Received: 19 April 2012

Accepted: 7 December 2012

Published: 13 December 2012



Insulin-like growth factor I (IGF-I), which is mostly carried in blood by IGF-binding protein 3 (IGFBP-3), was associated to the glomerular filtration rate and chronic kidney disease in a multiethnic study among US adults. The aim of the present study was to investigate whether serum IGF-I or IGFBP-3 are associated with estimated glomerular filtration rate (eGFR) in a population-based study of Caucasian adults.


Data from 4028 subjects (2048 women) aged 20 to 81 years from the Study of Health in Pomerania (SHIP) were analyzed. Total serum IGF-I and IGFBP-3 concentrations were determined by chemiluminescence immunoassays and categorized into sex- and age-specific quartiles.

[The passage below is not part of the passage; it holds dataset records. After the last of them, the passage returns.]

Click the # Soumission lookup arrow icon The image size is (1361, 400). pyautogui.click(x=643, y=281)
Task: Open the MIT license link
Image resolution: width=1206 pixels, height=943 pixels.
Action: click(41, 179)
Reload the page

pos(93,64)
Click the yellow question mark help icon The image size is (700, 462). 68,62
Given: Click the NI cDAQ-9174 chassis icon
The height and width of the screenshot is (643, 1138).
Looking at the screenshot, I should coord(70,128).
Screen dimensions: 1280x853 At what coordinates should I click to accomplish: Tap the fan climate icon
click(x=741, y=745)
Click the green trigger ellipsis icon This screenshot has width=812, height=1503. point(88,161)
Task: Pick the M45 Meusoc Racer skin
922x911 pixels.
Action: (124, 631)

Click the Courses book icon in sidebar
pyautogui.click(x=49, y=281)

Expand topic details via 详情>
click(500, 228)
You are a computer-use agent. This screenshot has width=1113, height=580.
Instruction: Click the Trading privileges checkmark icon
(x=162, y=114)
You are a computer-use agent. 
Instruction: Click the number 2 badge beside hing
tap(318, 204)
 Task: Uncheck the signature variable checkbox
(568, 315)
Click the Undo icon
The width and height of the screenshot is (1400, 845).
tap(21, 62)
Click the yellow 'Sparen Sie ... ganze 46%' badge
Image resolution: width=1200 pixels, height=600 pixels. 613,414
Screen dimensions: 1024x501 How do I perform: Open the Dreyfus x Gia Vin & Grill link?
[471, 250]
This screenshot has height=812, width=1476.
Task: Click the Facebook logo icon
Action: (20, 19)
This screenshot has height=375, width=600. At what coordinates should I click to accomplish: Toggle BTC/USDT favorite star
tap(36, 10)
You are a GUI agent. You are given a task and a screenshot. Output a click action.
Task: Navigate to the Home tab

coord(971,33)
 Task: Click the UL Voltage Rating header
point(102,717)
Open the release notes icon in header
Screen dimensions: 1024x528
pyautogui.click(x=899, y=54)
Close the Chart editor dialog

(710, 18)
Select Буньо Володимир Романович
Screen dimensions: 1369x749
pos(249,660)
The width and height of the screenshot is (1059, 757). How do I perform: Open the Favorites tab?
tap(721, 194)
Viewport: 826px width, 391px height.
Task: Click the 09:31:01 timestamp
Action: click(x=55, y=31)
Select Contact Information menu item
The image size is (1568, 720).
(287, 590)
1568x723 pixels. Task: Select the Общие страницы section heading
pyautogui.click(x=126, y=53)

After adjusting for age, waist circumference and type 2 diabetes mellitus, analysis of variance (ANOVA) revealed inverse associations between serum IGF-I concentrations and eGFR in men as well as between serum IGFBP-3 concentrations and eGFR in men and women. Logistic regression analyses confirmed these findings and showed that high IGF-I or IGFBP-3 concentrations were associated with an increased risk of decreased eGFR (<60 mL/min/1.73 m2) in men or women. These relations became stronger when lower eGFR cut-offs were used for the analyses.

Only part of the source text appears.